* _What is being asked_
Could you give the rows from the line containing "This screenshot has width=812, height=527." through the line containing "pyautogui.click(x=117, y=329)", both included, as a two-column CSV with the headers instruction and action? Put each request in its own CSV row, with its text and its answer each in one quoted field and any line breaks replaced by spaces.

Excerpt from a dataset
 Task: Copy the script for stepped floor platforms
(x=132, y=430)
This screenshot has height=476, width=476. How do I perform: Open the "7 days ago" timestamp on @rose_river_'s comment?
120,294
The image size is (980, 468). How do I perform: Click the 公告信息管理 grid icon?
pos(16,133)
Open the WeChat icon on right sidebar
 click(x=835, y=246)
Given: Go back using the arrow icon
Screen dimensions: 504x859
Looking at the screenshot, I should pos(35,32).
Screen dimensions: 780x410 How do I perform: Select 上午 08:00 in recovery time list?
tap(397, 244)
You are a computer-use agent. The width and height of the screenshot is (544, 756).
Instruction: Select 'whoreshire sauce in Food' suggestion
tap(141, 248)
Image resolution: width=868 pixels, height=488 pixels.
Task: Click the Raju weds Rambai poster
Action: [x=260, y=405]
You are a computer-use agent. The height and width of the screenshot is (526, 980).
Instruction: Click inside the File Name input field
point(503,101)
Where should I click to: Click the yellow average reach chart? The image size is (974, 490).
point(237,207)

...

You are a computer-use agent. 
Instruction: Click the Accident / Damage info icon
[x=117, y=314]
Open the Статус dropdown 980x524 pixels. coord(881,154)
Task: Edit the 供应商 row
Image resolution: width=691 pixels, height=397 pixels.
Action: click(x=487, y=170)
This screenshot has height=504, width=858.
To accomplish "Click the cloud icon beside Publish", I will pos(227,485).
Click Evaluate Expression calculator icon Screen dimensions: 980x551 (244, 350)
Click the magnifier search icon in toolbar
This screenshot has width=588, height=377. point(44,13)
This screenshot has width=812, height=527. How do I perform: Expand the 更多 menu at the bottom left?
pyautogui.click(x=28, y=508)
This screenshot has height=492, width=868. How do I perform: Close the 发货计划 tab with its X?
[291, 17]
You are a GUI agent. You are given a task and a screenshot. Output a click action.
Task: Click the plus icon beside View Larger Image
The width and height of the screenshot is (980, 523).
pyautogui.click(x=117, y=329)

* _Response for this exercise_
instruction,action
"This screenshot has width=812, height=527. How do I perform: Expand the 更多 menu at the bottom left?","pyautogui.click(x=28, y=508)"
"This screenshot has height=492, width=868. How do I perform: Close the 发货计划 tab with its X?","[291, 17]"
"You are a GUI agent. You are given a task and a screenshot. Output a click action. Task: Click the plus icon beside View Larger Image The width and height of the screenshot is (980, 523).","pyautogui.click(x=117, y=329)"